→ Given exercise:
Copy out the rows below exactly, starting with the one that contains "This screenshot has width=1920, height=1080. In" and ending with the one that contains "What do you see at coordinates (1530, 29)", with both included.

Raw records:
........

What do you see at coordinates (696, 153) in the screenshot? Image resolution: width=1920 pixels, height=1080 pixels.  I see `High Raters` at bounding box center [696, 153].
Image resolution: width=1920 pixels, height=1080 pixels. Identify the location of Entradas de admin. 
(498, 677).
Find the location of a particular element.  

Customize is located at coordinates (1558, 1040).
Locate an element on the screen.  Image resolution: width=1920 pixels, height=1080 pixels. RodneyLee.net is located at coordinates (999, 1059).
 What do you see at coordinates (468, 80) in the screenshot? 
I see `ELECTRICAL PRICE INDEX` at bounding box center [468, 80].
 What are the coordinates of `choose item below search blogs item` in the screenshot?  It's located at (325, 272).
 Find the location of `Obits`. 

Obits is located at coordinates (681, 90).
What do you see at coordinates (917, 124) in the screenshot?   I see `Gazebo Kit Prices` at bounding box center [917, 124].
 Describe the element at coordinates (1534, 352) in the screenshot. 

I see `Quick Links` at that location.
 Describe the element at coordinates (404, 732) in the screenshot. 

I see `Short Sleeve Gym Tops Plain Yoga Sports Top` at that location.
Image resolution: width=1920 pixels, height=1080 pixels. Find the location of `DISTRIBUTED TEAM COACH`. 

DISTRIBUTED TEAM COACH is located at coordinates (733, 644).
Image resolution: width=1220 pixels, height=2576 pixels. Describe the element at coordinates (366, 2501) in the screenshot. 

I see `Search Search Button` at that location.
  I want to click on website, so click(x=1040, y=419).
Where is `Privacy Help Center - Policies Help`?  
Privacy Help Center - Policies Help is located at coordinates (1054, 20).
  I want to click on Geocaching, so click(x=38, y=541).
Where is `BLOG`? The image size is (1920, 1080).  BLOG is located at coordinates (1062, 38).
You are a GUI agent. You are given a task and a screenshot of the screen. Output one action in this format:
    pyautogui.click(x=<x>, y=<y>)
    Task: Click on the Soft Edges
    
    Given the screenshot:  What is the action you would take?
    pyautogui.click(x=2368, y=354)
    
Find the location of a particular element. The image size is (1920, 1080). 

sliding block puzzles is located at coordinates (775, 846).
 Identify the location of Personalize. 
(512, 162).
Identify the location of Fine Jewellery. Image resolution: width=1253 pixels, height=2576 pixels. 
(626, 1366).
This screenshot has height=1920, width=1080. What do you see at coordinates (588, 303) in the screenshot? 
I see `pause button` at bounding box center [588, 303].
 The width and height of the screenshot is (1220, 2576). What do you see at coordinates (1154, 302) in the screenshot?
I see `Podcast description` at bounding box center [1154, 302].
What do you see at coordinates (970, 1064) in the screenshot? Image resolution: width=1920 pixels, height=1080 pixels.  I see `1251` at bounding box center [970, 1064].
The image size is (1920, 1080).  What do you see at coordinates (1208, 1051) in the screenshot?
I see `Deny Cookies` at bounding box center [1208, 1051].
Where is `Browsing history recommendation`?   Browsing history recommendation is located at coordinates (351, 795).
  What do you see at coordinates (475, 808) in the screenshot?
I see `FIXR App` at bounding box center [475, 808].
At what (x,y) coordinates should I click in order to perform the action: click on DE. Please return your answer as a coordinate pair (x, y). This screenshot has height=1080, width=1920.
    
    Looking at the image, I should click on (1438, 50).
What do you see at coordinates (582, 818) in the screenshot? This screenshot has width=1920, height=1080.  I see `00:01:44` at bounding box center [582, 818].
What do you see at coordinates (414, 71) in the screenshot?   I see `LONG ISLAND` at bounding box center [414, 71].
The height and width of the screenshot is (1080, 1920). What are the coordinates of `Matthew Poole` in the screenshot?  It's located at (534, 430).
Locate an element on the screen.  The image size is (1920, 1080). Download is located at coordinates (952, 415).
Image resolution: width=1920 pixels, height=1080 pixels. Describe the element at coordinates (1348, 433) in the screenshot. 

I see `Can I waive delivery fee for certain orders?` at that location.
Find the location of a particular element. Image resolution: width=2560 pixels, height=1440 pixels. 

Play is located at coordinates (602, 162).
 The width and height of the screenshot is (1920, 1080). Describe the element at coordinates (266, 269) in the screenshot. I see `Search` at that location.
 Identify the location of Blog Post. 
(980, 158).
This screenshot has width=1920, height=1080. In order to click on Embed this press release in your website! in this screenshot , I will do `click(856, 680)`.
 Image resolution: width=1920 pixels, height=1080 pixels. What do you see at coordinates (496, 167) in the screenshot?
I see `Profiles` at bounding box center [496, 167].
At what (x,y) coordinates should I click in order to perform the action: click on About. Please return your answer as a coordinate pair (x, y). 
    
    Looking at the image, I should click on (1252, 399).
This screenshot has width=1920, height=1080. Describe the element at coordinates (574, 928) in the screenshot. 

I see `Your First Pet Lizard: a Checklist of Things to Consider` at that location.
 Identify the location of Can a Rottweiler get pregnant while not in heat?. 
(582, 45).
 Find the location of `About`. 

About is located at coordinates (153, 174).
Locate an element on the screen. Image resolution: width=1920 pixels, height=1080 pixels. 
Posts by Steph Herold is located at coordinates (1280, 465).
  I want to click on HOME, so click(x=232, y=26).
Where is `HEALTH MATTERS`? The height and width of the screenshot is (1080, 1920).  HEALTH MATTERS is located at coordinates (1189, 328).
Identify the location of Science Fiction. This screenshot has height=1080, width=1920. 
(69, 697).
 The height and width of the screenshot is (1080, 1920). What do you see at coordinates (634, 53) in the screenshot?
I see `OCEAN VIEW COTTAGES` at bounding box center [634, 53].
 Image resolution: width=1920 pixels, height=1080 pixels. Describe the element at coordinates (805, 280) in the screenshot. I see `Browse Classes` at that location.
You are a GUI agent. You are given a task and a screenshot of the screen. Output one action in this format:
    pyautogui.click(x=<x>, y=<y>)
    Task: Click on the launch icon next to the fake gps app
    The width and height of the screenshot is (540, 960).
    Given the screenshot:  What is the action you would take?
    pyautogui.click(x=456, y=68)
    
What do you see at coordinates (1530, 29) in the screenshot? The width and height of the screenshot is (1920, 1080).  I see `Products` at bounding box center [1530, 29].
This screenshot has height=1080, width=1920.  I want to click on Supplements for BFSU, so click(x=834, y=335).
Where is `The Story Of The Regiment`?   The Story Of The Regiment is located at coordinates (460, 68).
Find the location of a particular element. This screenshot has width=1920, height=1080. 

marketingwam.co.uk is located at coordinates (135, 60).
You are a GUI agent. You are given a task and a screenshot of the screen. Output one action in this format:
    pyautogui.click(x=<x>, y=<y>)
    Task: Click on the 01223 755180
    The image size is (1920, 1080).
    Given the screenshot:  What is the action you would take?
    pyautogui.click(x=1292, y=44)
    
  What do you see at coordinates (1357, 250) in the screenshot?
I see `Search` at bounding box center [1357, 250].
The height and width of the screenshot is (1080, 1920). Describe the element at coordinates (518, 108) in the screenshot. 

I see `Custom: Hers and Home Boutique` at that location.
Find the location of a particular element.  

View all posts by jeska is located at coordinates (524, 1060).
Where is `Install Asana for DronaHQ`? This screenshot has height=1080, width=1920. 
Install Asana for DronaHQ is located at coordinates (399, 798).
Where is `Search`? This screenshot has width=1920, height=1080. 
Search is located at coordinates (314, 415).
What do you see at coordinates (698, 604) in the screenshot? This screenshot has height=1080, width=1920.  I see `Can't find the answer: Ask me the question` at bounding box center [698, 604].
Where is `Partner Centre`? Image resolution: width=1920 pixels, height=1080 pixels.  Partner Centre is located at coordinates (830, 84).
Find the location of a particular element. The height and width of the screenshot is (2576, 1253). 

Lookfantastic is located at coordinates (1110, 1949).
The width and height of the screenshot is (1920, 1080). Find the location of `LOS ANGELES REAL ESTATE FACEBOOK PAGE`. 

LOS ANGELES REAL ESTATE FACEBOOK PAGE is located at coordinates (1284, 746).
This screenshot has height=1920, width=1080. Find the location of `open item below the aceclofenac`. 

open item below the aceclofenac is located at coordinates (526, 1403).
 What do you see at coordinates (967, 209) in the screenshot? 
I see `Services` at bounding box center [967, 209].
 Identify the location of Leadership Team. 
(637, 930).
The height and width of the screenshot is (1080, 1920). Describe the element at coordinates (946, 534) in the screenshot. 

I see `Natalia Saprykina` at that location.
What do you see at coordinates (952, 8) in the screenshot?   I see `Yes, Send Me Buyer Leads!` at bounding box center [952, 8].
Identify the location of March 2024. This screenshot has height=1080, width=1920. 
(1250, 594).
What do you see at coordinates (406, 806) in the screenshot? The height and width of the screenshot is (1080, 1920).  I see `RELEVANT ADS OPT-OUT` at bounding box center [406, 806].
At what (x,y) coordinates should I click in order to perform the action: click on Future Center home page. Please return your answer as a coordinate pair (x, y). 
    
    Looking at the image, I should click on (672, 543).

........

→ Exercise output:
This screenshot has width=1920, height=1080. In order to click on Embed this press release in your website! in this screenshot , I will do `click(856, 680)`.
 Image resolution: width=1920 pixels, height=1080 pixels. What do you see at coordinates (496, 167) in the screenshot?
I see `Profiles` at bounding box center [496, 167].
At what (x,y) coordinates should I click in order to perform the action: click on About. Please return your answer as a coordinate pair (x, y). 
    
    Looking at the image, I should click on (1252, 399).
This screenshot has width=1920, height=1080. Describe the element at coordinates (574, 928) in the screenshot. 

I see `Your First Pet Lizard: a Checklist of Things to Consider` at that location.
 Identify the location of Can a Rottweiler get pregnant while not in heat?. 
(582, 45).
 Find the location of `About`. 

About is located at coordinates (153, 174).
Locate an element on the screen. Image resolution: width=1920 pixels, height=1080 pixels. 
Posts by Steph Herold is located at coordinates (1280, 465).
  I want to click on HOME, so click(x=232, y=26).
Where is `HEALTH MATTERS`? The height and width of the screenshot is (1080, 1920).  HEALTH MATTERS is located at coordinates (1189, 328).
Identify the location of Science Fiction. This screenshot has height=1080, width=1920. 
(69, 697).
 The height and width of the screenshot is (1080, 1920). What do you see at coordinates (634, 53) in the screenshot?
I see `OCEAN VIEW COTTAGES` at bounding box center [634, 53].
 Image resolution: width=1920 pixels, height=1080 pixels. Describe the element at coordinates (805, 280) in the screenshot. I see `Browse Classes` at that location.
You are a GUI agent. You are given a task and a screenshot of the screen. Output one action in this format:
    pyautogui.click(x=<x>, y=<y>)
    Task: Click on the launch icon next to the fake gps app
    The width and height of the screenshot is (540, 960).
    Given the screenshot:  What is the action you would take?
    pyautogui.click(x=456, y=68)
    
What do you see at coordinates (1530, 29) in the screenshot? The width and height of the screenshot is (1920, 1080).  I see `Products` at bounding box center [1530, 29].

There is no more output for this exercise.